Gather each line of the records where "field" appears.

(Data excerpts)
□ □ □ □ □

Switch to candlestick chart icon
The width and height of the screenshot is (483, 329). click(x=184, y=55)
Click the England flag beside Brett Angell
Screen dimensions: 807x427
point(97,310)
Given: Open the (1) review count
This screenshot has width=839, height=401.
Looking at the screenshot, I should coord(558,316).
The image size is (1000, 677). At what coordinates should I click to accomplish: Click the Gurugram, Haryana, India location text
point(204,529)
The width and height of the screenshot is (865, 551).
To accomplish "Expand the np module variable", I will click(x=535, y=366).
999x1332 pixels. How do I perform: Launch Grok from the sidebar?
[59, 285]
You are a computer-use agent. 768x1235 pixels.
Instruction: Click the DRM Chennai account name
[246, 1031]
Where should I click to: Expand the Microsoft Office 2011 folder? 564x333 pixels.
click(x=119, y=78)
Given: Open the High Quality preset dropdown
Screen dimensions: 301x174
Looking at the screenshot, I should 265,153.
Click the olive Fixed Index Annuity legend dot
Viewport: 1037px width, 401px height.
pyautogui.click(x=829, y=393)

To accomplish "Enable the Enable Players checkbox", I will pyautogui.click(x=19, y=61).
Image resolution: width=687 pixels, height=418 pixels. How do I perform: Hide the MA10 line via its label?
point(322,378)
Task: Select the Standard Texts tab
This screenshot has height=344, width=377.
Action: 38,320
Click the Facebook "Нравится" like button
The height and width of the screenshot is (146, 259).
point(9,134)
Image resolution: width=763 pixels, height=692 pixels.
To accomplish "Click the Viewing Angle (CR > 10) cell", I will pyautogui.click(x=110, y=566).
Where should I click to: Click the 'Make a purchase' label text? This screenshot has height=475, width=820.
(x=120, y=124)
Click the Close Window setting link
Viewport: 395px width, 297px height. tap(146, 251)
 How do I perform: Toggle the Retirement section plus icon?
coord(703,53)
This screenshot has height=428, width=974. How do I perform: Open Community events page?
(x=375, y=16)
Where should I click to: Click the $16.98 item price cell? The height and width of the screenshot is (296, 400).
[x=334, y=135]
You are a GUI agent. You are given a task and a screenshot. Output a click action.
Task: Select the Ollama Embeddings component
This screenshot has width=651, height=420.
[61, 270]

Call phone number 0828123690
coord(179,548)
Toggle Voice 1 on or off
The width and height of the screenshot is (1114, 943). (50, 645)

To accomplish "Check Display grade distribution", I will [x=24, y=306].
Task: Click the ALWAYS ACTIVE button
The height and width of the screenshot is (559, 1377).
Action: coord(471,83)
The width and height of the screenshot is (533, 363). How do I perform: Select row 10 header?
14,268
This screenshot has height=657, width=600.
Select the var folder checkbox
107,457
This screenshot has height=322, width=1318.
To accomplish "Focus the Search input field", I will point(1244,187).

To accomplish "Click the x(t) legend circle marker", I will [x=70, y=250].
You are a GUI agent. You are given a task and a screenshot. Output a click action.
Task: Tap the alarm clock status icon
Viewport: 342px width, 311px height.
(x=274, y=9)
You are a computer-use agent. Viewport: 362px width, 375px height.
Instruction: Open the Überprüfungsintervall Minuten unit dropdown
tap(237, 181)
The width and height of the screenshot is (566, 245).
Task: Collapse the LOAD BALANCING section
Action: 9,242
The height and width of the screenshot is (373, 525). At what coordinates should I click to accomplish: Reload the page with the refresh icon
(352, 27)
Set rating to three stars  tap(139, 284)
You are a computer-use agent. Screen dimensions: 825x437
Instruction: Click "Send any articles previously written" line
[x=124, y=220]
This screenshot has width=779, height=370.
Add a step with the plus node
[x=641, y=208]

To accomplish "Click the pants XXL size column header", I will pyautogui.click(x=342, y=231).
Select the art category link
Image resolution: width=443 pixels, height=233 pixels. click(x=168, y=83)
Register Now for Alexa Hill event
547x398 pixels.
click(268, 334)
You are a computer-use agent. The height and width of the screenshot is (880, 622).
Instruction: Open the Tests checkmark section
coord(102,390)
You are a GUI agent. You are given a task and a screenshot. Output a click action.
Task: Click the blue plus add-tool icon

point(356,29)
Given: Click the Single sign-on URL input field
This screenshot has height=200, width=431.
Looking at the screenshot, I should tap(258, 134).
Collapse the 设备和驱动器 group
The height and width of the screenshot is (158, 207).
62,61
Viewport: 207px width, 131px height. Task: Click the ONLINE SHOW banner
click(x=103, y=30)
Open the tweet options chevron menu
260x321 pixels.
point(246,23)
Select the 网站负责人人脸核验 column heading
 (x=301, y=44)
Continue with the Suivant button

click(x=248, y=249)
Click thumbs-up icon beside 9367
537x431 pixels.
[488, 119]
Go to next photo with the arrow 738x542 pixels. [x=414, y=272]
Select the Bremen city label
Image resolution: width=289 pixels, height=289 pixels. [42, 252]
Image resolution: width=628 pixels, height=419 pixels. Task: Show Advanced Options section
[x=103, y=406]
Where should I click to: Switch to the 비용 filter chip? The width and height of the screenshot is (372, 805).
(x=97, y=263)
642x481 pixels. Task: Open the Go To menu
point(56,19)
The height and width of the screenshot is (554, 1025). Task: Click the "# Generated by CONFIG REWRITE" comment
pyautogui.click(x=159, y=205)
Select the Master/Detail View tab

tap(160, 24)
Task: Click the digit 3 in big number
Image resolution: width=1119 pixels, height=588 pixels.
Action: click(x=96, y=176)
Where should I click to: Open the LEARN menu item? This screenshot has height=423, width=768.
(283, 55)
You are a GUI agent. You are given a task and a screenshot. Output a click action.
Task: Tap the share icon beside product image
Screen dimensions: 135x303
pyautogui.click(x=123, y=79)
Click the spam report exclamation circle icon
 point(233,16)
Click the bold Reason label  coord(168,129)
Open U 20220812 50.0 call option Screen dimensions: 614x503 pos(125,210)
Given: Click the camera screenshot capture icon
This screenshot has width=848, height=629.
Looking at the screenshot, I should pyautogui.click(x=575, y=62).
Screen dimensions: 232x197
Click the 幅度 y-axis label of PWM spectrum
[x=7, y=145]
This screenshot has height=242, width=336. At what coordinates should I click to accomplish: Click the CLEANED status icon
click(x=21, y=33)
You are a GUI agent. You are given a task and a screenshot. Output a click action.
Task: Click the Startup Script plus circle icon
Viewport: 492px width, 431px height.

□ □ □ □ □

Exercise output
To accomplish "Focus the Search input field", I will point(1244,187).
Given: Click the Single sign-on URL input field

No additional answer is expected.